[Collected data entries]

* * *

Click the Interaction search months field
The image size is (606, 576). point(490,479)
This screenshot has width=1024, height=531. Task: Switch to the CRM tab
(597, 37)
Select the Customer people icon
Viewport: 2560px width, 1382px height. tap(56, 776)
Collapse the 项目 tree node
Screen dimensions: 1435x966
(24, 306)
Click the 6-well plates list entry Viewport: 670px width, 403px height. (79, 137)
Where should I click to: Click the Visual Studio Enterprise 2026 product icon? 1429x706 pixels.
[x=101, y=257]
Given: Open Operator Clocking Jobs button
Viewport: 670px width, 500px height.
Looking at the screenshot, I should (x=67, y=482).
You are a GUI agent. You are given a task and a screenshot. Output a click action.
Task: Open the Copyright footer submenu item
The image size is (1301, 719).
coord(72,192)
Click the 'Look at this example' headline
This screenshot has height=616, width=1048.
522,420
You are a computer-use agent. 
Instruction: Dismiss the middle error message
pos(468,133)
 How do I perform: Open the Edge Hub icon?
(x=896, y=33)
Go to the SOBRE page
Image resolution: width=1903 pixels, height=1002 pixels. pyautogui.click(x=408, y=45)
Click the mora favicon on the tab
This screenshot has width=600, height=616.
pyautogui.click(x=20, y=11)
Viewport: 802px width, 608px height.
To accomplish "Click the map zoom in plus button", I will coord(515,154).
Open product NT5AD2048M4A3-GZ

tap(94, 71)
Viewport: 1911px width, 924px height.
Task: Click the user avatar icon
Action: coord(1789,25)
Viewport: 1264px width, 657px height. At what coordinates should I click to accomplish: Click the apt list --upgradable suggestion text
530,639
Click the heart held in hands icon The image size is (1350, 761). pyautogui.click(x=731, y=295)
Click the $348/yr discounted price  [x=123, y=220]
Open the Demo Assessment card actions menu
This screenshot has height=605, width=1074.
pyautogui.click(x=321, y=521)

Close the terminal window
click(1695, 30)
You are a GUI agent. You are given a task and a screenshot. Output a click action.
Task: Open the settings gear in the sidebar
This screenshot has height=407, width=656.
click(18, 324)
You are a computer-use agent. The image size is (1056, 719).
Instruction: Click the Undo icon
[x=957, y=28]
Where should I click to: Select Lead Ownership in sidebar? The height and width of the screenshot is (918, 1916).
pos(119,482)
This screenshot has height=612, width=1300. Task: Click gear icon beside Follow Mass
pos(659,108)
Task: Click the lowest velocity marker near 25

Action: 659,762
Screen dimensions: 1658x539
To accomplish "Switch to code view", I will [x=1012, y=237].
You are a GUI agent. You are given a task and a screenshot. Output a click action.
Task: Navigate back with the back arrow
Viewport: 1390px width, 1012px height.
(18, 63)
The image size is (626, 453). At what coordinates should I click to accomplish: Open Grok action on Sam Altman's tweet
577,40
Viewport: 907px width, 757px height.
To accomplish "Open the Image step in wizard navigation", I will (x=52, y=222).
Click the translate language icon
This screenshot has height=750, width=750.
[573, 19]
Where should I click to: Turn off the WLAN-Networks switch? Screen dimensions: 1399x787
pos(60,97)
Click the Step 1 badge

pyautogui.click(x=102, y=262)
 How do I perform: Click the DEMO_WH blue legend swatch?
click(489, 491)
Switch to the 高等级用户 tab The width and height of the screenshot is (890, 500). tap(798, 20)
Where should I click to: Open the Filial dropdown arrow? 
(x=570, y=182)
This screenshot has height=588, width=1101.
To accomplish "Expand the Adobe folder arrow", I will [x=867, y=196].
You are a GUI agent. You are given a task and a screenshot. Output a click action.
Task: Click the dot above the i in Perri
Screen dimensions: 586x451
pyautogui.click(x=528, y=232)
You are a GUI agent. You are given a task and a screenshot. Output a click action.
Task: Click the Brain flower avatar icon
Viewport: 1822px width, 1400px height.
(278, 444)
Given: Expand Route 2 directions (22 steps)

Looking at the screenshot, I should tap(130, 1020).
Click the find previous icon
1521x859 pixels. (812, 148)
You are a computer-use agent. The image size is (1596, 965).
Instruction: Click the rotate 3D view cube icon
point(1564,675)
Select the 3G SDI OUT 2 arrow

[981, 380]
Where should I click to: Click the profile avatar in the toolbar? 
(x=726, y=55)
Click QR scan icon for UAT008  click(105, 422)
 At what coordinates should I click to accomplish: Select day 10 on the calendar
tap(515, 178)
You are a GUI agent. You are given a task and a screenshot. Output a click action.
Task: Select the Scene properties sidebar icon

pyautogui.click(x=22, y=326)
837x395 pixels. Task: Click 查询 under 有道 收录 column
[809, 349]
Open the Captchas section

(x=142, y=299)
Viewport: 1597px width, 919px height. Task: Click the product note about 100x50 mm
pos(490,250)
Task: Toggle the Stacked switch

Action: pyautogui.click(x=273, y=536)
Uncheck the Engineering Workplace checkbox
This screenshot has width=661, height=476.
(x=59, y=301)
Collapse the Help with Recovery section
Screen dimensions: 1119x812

* * *

__What the task asks__:
Exact retyping of all the entries is required.

__Response area__:
Click the Interaction search months field
The image size is (606, 576). point(490,479)
This screenshot has width=1024, height=531. Task: Switch to the CRM tab
(597, 37)
Select the Customer people icon
Viewport: 2560px width, 1382px height. tap(56, 776)
Collapse the 项目 tree node
Screen dimensions: 1435x966
(24, 306)
Click the 6-well plates list entry Viewport: 670px width, 403px height. (79, 137)
Where should I click to: Click the Visual Studio Enterprise 2026 product icon? 1429x706 pixels.
[x=101, y=257]
Given: Open Operator Clocking Jobs button
Viewport: 670px width, 500px height.
Looking at the screenshot, I should (x=67, y=482).
You are a GUI agent. You are given a task and a screenshot. Output a click action.
Task: Open the Copyright footer submenu item
The image size is (1301, 719).
coord(72,192)
Click the 'Look at this example' headline
This screenshot has height=616, width=1048.
522,420
You are a computer-use agent. 
Instruction: Dismiss the middle error message
pos(468,133)
 How do I perform: Open the Edge Hub icon?
(x=896, y=33)
Go to the SOBRE page
Image resolution: width=1903 pixels, height=1002 pixels. pyautogui.click(x=408, y=45)
Click the mora favicon on the tab
This screenshot has width=600, height=616.
pyautogui.click(x=20, y=11)
Viewport: 802px width, 608px height.
To accomplish "Click the map zoom in plus button", I will coord(515,154).
Open product NT5AD2048M4A3-GZ

tap(94, 71)
Viewport: 1911px width, 924px height.
Task: Click the user avatar icon
Action: coord(1789,25)
Viewport: 1264px width, 657px height. At what coordinates should I click to accomplish: Click the apt list --upgradable suggestion text
530,639
Click the heart held in hands icon The image size is (1350, 761). pyautogui.click(x=731, y=295)
Click the $348/yr discounted price  [x=123, y=220]
Open the Demo Assessment card actions menu
This screenshot has height=605, width=1074.
pyautogui.click(x=321, y=521)

Close the terminal window
click(1695, 30)
You are a GUI agent. You are given a task and a screenshot. Output a click action.
Task: Open the settings gear in the sidebar
This screenshot has height=407, width=656.
click(18, 324)
You are a computer-use agent. The image size is (1056, 719).
Instruction: Click the Undo icon
[x=957, y=28]
Where should I click to: Select Lead Ownership in sidebar? The height and width of the screenshot is (918, 1916).
pos(119,482)
This screenshot has height=612, width=1300. Task: Click gear icon beside Follow Mass
pos(659,108)
Task: Click the lowest velocity marker near 25

Action: 659,762
Screen dimensions: 1658x539
To accomplish "Switch to code view", I will [x=1012, y=237].
You are a GUI agent. You are given a task and a screenshot. Output a click action.
Task: Navigate back with the back arrow
Viewport: 1390px width, 1012px height.
(18, 63)
The image size is (626, 453). At what coordinates should I click to accomplish: Open Grok action on Sam Altman's tweet
577,40
Viewport: 907px width, 757px height.
To accomplish "Open the Image step in wizard navigation", I will (x=52, y=222).
Click the translate language icon
This screenshot has height=750, width=750.
[573, 19]
Where should I click to: Turn off the WLAN-Networks switch? Screen dimensions: 1399x787
pos(60,97)
Click the Step 1 badge

pyautogui.click(x=102, y=262)
 How do I perform: Click the DEMO_WH blue legend swatch?
click(489, 491)
Switch to the 高等级用户 tab The width and height of the screenshot is (890, 500). tap(798, 20)
Where should I click to: Open the Filial dropdown arrow? 
(x=570, y=182)
This screenshot has height=588, width=1101.
To accomplish "Expand the Adobe folder arrow", I will [x=867, y=196].
You are a GUI agent. You are given a task and a screenshot. Output a click action.
Task: Click the dot above the i in Perri
Screen dimensions: 586x451
pyautogui.click(x=528, y=232)
You are a GUI agent. You are given a task and a screenshot. Output a click action.
Task: Click the Brain flower avatar icon
Viewport: 1822px width, 1400px height.
(278, 444)
Given: Expand Route 2 directions (22 steps)

Looking at the screenshot, I should tap(130, 1020).
Click the find previous icon
1521x859 pixels. (812, 148)
You are a computer-use agent. The image size is (1596, 965).
Instruction: Click the rotate 3D view cube icon
point(1564,675)
Select the 3G SDI OUT 2 arrow

[981, 380]
Where should I click to: Click the profile avatar in the toolbar? 
(x=726, y=55)
Click QR scan icon for UAT008  click(105, 422)
 At what coordinates should I click to accomplish: Select day 10 on the calendar
tap(515, 178)
You are a GUI agent. You are given a task and a screenshot. Output a click action.
Task: Select the Scene properties sidebar icon

pyautogui.click(x=22, y=326)
837x395 pixels. Task: Click 查询 under 有道 收录 column
[809, 349]
Open the Captchas section

(x=142, y=299)
Viewport: 1597px width, 919px height. Task: Click the product note about 100x50 mm
pos(490,250)
Task: Toggle the Stacked switch

Action: pyautogui.click(x=273, y=536)
Uncheck the Engineering Workplace checkbox
This screenshot has width=661, height=476.
(x=59, y=301)
Collapse the Help with Recovery section
Screen dimensions: 1119x812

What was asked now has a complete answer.